“Judge Jerry” has added some “Jerry Springer Show”-type elements for Season 3 — sans the chair-throwing, fisticuffs or hair-pulling.
“Last season all the cases were done remotely where I was in the courtroom in Stamford [Ct.] and the plaintiffs and defendants were where they were in the U.S. — there was no live audience, so it was somewhat stilted,” said Springer, 77, alluding to COVID protocols. “I can’t help making jokes every once in a while … not very funny jokes … and last year I had a laugh button my grandson gave to me and the courtroom was empty, so when I said something I thought was funny I would push the button.

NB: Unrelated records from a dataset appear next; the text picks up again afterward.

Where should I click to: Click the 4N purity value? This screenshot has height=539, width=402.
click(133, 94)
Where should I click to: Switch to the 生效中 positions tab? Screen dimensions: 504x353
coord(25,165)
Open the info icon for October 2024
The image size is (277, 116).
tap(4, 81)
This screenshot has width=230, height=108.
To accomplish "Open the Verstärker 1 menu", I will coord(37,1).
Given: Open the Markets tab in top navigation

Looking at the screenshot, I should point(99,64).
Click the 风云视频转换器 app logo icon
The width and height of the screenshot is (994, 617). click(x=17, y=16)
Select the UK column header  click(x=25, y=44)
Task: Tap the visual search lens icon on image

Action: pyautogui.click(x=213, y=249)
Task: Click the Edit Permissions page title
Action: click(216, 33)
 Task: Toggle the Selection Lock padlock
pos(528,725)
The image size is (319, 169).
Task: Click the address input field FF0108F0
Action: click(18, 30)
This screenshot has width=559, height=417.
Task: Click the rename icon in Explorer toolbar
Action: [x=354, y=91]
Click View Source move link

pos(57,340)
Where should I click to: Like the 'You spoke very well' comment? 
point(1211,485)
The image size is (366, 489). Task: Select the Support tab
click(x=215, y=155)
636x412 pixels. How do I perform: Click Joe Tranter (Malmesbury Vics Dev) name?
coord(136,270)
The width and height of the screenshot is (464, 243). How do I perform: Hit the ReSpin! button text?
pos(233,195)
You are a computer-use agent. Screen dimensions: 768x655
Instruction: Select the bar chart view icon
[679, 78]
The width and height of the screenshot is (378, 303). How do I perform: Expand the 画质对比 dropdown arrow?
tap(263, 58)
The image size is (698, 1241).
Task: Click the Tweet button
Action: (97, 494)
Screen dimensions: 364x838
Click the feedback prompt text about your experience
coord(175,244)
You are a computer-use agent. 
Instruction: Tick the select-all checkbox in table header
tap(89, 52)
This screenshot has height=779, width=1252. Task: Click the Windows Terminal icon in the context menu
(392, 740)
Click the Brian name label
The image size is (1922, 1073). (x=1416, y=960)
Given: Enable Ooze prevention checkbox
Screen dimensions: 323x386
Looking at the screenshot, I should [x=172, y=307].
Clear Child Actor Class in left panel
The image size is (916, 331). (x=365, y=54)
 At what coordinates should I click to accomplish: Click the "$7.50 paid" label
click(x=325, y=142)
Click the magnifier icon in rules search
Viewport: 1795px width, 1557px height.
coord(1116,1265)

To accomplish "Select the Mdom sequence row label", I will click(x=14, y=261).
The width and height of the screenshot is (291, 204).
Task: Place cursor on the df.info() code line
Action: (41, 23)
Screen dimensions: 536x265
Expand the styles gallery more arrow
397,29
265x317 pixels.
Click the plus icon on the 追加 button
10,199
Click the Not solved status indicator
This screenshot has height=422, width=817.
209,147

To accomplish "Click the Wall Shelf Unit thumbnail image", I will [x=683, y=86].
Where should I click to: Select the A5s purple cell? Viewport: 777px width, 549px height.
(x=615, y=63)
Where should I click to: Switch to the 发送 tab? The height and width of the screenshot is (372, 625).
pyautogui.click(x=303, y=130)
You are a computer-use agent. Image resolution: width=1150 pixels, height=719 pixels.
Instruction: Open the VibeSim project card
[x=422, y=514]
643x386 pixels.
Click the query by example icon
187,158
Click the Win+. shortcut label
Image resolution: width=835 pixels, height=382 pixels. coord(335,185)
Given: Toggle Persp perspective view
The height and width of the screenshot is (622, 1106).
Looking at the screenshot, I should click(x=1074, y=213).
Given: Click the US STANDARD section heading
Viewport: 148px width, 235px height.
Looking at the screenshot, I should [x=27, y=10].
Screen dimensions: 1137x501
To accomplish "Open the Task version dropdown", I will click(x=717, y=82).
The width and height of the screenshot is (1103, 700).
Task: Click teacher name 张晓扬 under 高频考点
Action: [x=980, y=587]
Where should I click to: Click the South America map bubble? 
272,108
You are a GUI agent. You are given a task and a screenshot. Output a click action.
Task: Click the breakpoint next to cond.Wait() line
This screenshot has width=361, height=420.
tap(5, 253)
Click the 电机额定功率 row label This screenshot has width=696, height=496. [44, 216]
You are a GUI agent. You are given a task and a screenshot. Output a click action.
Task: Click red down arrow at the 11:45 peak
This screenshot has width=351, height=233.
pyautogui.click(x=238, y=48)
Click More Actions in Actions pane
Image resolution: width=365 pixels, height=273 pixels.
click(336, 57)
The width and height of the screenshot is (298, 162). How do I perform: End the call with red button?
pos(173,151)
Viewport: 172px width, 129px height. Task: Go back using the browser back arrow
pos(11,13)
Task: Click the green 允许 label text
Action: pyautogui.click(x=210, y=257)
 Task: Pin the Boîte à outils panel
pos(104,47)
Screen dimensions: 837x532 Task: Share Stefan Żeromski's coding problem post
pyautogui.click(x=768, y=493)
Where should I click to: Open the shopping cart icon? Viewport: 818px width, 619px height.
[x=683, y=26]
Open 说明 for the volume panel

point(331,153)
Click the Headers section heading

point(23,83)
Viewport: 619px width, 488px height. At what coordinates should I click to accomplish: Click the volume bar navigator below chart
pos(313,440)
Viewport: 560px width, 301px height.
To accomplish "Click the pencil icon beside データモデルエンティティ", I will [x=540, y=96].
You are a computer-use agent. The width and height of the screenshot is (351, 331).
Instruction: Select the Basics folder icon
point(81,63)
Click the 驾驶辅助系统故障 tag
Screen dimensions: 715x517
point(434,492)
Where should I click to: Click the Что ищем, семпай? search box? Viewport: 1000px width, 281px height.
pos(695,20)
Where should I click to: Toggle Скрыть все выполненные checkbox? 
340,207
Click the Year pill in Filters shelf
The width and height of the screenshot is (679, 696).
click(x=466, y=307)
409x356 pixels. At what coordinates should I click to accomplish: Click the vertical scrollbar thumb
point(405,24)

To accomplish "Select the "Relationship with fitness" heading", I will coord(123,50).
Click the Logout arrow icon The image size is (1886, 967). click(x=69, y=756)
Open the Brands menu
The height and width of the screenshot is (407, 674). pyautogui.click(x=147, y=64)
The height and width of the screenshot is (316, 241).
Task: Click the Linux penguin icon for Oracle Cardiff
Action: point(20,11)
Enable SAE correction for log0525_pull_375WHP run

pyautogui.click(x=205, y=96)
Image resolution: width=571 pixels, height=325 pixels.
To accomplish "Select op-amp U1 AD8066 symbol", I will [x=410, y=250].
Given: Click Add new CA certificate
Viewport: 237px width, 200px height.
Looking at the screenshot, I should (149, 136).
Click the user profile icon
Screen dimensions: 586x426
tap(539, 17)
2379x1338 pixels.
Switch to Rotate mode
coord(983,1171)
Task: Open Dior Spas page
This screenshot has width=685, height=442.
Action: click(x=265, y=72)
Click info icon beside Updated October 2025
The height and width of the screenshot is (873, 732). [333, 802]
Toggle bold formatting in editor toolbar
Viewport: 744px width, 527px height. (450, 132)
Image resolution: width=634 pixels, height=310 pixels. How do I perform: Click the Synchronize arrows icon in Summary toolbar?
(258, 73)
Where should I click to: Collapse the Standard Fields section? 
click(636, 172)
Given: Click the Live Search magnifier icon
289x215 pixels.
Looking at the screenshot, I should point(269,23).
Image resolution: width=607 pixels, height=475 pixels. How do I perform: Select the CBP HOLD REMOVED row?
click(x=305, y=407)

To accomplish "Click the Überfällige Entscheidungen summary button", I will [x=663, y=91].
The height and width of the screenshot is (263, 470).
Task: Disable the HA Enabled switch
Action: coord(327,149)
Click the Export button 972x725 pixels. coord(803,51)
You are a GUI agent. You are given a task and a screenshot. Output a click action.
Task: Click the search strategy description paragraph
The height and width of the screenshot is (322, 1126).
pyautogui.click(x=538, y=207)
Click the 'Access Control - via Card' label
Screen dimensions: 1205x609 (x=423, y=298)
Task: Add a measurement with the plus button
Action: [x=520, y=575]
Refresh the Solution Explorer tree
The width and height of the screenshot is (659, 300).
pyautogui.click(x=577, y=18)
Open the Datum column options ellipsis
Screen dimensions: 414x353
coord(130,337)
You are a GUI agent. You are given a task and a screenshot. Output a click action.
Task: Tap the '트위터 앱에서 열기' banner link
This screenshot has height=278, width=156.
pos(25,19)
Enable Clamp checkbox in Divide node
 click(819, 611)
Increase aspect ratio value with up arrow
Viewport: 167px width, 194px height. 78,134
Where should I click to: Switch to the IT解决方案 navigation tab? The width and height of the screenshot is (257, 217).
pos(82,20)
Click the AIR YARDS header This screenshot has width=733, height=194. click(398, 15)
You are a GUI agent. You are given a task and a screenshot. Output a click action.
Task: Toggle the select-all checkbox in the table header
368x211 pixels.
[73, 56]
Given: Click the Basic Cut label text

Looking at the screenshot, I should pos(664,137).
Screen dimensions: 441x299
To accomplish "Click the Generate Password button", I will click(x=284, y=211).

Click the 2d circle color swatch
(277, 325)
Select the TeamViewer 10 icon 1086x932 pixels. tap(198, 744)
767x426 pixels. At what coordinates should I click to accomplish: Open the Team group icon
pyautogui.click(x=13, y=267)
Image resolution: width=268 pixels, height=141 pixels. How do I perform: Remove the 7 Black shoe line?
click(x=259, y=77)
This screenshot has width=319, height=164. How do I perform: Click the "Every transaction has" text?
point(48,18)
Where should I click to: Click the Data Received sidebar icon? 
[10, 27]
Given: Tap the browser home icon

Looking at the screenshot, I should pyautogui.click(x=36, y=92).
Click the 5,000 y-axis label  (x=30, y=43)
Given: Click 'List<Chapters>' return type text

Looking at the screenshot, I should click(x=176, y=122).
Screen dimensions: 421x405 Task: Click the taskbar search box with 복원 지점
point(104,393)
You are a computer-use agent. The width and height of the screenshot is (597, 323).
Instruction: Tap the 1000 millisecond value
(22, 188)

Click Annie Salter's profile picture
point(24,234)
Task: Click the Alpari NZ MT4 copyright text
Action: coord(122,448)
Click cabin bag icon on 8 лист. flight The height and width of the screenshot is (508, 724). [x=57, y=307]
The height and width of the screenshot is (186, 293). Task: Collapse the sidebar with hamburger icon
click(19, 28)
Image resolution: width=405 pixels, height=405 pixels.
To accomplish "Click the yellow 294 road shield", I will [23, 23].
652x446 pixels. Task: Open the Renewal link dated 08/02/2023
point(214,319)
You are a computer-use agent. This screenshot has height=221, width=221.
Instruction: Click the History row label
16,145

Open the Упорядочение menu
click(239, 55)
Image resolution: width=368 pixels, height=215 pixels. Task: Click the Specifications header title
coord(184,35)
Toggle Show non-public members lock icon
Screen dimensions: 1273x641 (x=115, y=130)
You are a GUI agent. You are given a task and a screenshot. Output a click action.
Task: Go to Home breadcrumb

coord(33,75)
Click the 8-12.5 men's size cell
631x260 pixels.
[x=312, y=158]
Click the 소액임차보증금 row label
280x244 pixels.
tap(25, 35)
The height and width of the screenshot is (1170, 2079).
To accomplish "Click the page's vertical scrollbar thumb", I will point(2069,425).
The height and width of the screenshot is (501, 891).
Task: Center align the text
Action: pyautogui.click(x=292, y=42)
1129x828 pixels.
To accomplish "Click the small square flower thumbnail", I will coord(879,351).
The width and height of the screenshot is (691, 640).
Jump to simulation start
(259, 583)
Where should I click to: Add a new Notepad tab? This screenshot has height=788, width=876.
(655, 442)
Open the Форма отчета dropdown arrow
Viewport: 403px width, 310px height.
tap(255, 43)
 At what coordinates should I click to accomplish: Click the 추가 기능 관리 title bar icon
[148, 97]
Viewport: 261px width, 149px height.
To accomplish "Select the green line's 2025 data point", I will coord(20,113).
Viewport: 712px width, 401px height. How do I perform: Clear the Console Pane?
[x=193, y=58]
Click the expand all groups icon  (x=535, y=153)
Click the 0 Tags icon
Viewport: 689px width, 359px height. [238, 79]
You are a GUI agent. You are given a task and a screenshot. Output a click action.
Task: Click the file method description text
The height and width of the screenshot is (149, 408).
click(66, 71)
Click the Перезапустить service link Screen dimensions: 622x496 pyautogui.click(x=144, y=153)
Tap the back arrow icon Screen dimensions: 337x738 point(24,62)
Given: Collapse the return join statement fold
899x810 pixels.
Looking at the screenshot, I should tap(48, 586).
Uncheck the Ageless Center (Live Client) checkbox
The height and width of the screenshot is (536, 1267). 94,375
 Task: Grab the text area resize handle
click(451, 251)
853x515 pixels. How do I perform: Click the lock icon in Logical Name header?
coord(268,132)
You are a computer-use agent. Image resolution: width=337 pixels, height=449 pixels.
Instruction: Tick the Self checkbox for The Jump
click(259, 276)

“All of the sudden we have everyone back in the courtroom with a live audience … and so we picked some crazier cases. No one is going to physically fight, obviously — it’s a courtroom — but the issues are often similar to what the old show used to be.”
“The Jerry Springer Show,” which aired from 1991-2018, set the bar for tawdry daytime entertainment; guests frequently brawled on stage or threw furniture at each other; it even had its own on-camera security team who got into the action, including Steve Wilkos, a Marine and ex-Chicago cop who’s had his own daytime show since 2007.
(“The Jerry Springer Show” still airs in reruns.)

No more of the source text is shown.